We can do two things.

- We can check of number of cpus available in second kernel in
  makedumpfile and makedumpfile can fork off threads accordingly.

- Or we can create a new commandline arguments which specifies how
  many threads to fork off for compression. A user who will be modifying
  nr_cpus, can also modify this command line parameter.

I think we can in fact have both. First will be the default behavior which
can be overridden with an command line option.

> 
> How about this? We do parallel processing if
> 
> - in core_collector makedumpfile is specified with --split option, and
> - nr_cpus is larger than 1.

Instead of checking for nr_cpus, just look into /sys or somewhere else and
see how many processors are online. And fork off those many threads
accordingly.

> 
> i.e., if --split is specified explicitly, we think user intend to do
> parallel processing.
> 
> I'll post a documentation after design is fixed.

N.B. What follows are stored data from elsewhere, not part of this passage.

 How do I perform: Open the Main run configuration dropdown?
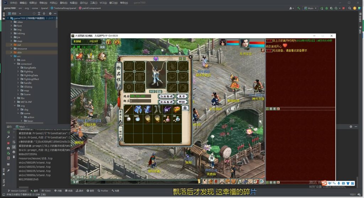pyautogui.click(x=311, y=8)
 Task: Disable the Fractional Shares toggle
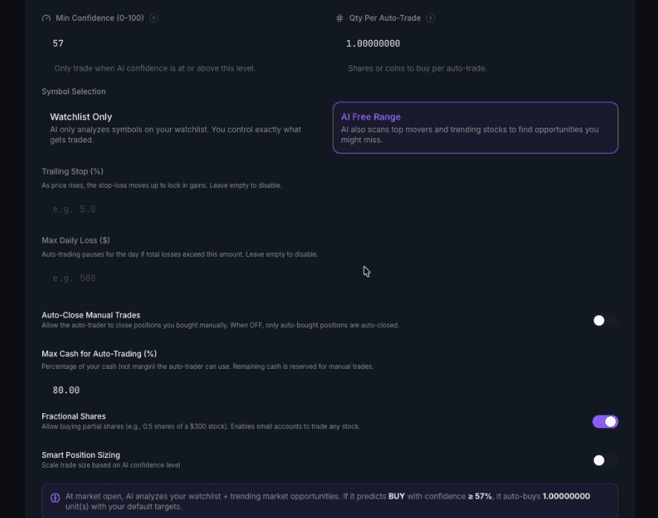(x=605, y=422)
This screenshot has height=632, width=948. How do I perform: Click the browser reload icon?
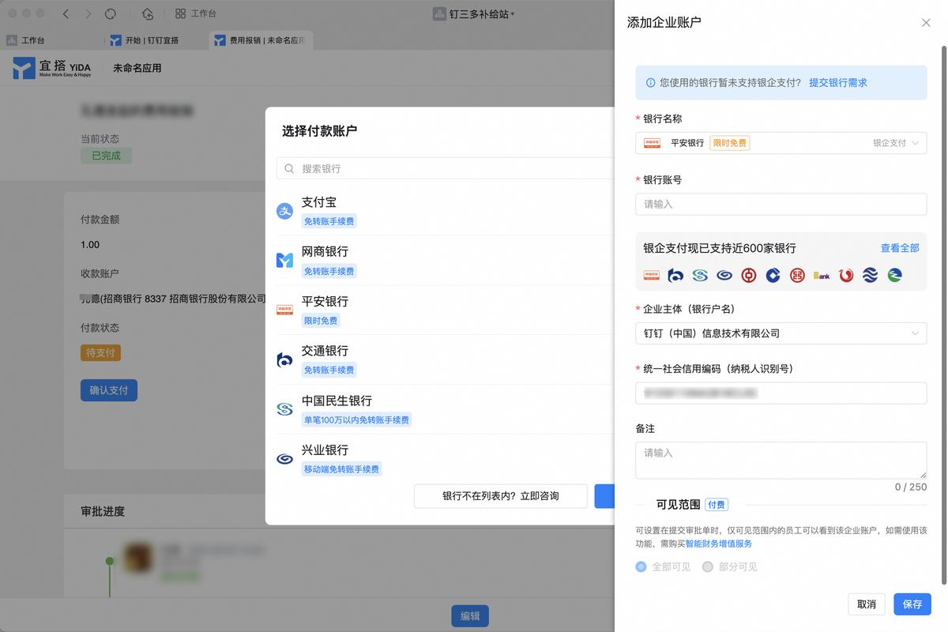click(x=111, y=14)
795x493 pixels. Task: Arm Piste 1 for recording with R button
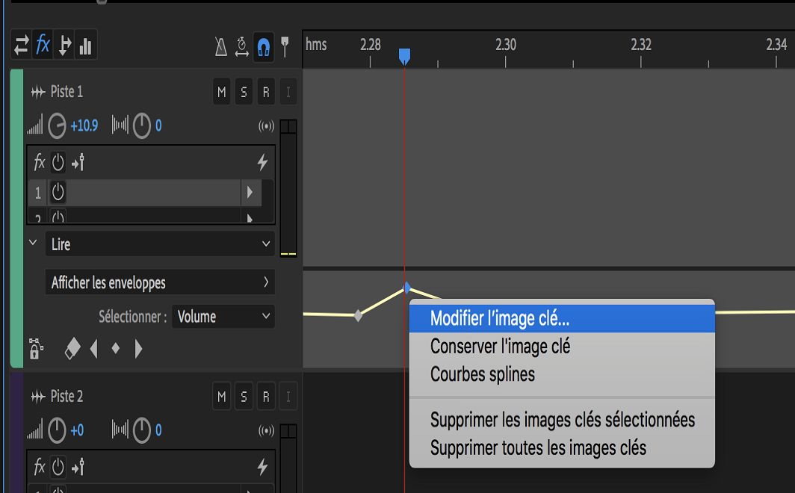pyautogui.click(x=266, y=92)
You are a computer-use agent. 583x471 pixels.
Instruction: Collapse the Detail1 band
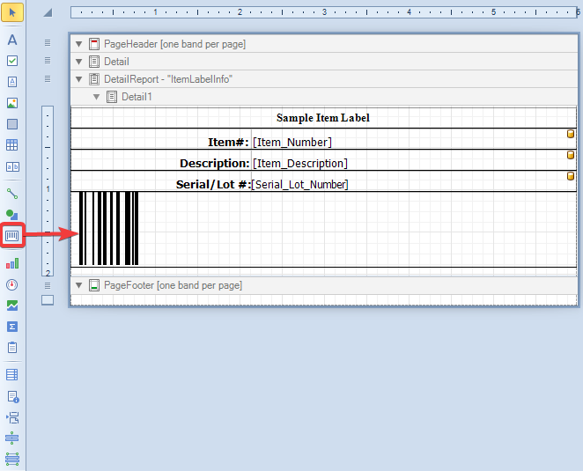[x=96, y=97]
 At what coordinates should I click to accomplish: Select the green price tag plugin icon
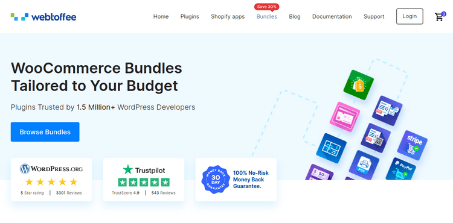click(x=358, y=85)
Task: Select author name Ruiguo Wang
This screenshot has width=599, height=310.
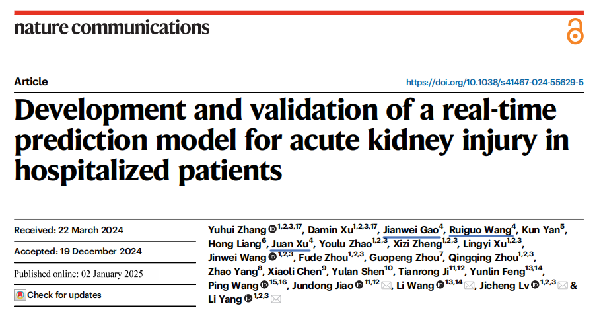Action: 480,230

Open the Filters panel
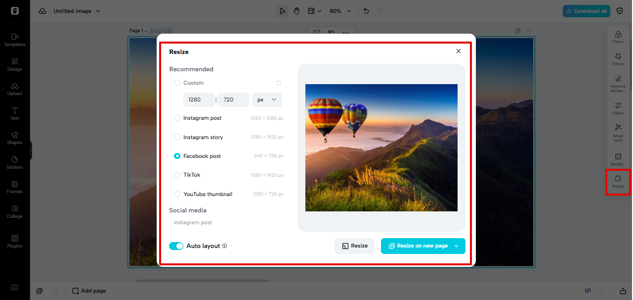618,37
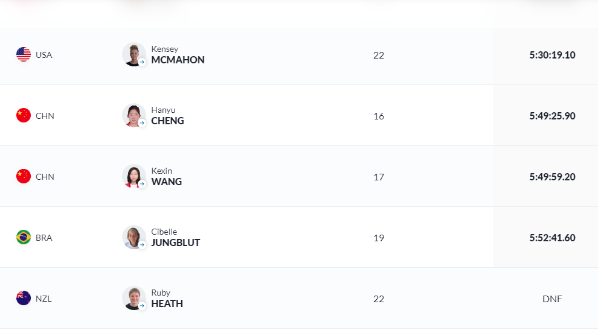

--split implies that we are saving to multiple files. And it might also
mean that do parallel processing.

So instead of relying on --split, we could probably create a new command
line parameter. We want to do parallel processing but when it comes to
saving vmcore we still want to write to single vmcore file. Parallel
processing can help with faster filtering and faster compression of pages.

> 
> > Also can't we take advatage of parallelism for compression and while
> > writing compressed data write it to a single file. That way no special
> > configuration will be required and makedumpfile should be able to fork
> > as many threads as number of cpus, do the compression and write the
> > output to a single file.
> > 
> 
> First, at least, current makedumpfile cannot do it. To do it, we need
> to use pthread; rigorously, it's not but doing it by fork() is
> harmful.
> 
> Historically, the reason why makedumpfile chose --split was that at
> that to avoid increasing initramfs by containing libc.so. (But now
> this is no longer a problem since we often include the commands that
> link libc.so in initramfs such as scp.)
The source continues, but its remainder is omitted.